▶ **Fragmento del documento**
..........

Es natural que de vez en cuando nos asalte, tentador, el pensamiento de lo magnífico que sería dejar hacer hasta el final a los independentistas del catalanismo: ¡se irían con la música a otra parte! ¡Quitárnoslos de encima, qué felicidad! ¡Dejar de oírlos no tendría precio! Pero si nos dejamos tentar, y decimos esto, responderán con el reproche de la catalanofobia. A riesgo de que ganen con ello, nos gustaría poder decirles, entonces, que bien a pulso se la habrían ganado: ¿qué esperaban? Pero hay que vencer la tentación porque hay muchos catalanes no independentistas que serían purgados o masacrados incluso, andando el tiempo, por los nacionalistas en el poder. Por supuesto que no les podemos dar la espalda.

..........

▶ **Datos proporcionados**

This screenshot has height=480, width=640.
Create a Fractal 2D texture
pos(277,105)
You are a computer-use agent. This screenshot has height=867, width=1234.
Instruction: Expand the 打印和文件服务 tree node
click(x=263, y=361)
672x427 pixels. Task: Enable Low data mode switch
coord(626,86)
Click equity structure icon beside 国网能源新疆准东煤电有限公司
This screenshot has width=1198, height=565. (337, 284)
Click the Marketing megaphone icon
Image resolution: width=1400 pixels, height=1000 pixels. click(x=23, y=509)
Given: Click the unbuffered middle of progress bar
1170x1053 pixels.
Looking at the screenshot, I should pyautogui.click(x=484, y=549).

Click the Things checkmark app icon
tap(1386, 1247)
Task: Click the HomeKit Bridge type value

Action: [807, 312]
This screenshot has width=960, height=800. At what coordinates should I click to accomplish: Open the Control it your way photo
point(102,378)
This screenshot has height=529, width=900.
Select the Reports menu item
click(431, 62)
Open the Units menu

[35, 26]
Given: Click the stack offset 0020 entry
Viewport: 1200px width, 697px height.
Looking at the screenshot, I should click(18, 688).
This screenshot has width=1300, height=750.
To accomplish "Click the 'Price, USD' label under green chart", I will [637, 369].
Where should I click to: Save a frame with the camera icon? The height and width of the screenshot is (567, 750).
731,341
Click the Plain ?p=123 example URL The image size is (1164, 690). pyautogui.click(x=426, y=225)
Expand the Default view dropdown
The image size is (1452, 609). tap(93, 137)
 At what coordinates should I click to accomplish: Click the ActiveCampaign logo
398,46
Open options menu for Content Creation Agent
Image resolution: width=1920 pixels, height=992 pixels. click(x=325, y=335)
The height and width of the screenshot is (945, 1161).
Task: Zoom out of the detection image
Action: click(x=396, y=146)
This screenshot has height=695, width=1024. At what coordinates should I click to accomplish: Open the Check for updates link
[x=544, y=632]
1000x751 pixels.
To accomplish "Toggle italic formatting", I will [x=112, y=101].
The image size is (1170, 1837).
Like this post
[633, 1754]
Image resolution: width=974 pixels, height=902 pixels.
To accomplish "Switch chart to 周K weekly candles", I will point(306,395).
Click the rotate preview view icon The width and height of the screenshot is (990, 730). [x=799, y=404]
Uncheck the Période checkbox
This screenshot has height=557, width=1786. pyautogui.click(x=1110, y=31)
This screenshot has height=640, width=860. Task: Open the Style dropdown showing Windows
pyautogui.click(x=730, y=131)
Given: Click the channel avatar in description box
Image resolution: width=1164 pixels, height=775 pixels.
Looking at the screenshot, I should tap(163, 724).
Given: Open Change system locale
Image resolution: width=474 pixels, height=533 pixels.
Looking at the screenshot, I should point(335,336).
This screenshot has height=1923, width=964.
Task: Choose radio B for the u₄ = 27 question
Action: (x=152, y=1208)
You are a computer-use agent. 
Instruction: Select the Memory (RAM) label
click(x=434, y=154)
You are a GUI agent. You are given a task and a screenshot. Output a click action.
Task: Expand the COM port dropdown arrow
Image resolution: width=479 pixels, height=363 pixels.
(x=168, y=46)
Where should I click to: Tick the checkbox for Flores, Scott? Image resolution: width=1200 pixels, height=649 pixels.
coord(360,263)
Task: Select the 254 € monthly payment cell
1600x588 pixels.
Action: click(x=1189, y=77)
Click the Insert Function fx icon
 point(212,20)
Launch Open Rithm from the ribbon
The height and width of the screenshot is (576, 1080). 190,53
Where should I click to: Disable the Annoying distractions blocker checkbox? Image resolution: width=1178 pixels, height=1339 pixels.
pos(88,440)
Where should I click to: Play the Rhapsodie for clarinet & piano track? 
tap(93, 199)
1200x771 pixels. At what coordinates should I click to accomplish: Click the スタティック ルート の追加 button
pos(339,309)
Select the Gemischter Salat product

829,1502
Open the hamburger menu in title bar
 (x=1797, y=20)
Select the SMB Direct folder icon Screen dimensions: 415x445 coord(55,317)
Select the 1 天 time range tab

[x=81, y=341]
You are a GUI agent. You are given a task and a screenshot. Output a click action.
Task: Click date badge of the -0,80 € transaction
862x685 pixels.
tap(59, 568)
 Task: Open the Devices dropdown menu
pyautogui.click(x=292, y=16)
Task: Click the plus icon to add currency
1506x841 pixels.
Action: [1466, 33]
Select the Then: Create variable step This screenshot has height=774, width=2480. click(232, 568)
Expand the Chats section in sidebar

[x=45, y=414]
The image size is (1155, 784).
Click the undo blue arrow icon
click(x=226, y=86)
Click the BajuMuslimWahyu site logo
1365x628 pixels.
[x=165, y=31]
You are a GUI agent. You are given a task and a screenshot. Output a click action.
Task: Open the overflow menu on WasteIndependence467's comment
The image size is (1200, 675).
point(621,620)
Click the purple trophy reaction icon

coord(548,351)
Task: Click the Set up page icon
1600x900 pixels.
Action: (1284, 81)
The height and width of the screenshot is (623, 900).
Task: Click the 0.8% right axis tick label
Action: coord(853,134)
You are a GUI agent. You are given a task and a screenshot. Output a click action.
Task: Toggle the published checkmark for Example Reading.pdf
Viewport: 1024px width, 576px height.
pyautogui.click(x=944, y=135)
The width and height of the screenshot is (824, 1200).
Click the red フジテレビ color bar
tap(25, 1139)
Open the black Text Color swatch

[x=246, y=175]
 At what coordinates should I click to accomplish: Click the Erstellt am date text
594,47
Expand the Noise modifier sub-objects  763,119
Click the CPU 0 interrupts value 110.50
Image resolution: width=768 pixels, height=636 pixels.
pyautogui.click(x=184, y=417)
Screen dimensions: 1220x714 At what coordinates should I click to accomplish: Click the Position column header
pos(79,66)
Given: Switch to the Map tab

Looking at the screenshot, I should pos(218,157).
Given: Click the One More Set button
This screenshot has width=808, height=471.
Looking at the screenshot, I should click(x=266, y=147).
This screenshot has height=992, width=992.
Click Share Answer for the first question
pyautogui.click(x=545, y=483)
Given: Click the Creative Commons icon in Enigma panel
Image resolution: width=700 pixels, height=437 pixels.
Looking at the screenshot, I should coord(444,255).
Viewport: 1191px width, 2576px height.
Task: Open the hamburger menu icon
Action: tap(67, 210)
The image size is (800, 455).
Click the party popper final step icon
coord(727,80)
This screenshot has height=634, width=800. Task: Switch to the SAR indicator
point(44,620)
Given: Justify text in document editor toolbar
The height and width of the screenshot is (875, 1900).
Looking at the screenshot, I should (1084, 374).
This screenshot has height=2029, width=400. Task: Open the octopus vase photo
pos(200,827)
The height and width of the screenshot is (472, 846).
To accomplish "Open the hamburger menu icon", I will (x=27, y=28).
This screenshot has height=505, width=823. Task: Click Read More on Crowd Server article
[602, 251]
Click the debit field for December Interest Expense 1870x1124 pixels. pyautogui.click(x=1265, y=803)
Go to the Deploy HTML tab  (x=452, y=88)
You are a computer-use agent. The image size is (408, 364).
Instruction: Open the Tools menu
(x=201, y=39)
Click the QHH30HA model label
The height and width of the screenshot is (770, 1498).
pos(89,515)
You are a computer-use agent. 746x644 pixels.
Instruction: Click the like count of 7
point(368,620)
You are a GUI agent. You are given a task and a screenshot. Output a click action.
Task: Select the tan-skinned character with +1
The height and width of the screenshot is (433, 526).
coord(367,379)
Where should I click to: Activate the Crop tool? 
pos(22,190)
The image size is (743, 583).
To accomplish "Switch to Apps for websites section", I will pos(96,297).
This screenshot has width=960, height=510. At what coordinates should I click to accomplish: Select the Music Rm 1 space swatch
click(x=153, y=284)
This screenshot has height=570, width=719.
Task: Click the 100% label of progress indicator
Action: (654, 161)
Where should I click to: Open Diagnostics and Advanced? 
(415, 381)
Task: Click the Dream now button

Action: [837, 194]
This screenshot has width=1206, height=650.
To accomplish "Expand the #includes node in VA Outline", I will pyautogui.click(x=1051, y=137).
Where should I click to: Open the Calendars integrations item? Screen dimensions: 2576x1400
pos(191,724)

..........

▶ **Tareas a realizar**
[A] Actualiza la parte del fragmento que empieza en las palabras "Es natural que" y termina en "dar la espalda.", sustituyendo "felicidad" por "alegría".
[B] Responde según el fragmento:
(i) ¿Con qué reproche responderían los independentistas?
(ii) ¿Qué dice el fragmento que no tendría precio?
(iii) ¿Qué les ocurriría, según el fragmento, a muchos catalanes no independentistas?
[C] Indica si cada afirmación concuerda con el fragmento:
(i) El fragmento propone ceder a la tentación.
(ii) El fragmento sostiene que no se puede dar la espalda a los catalanes no independentistas.
(iii) El fragmento llama felicidad a quitárselos de encima.

▶ **Respuestas del ejercicio**
[A]
Es natural que de vez en cuando nos asalte, tentador, el pensamiento de lo magnífico que sería dejar hacer hasta el final a los independentistas del catalanismo: ¡se irían con la música a otra parte! ¡Quitárnoslos de encima, qué alegría! ¡Dejar de oírlos no tendría precio! Pero si nos dejamos tentar, y decimos esto, responderán con el reproche de la catalanofobia. A riesgo de que ganen con ello, nos gustaría poder decirles, entonces, que bien a pulso se la habrían ganado: ¿qué esperaban? Pero hay que vencer la tentación porque hay muchos catalanes no independentistas que serían purgados o masacrados incluso, andando el tiempo, por los nacionalistas en el poder. Por supuesto que no les podemos dar la espalda.

[B]
(i) Con el reproche de la catalanofobia.
(ii) Dejar de oírlos.
(iii) Serían purgados o incluso masacrados, andando el tiempo, por los nacionalistas en el poder.

[C]
(i) No: "Pero hay que vencer la tentación".
(ii) Sí: "Por supuesto que no les podemos dar la espalda".
(iii) Sí: "¡Quitárnoslos de encima, qué felicidad!"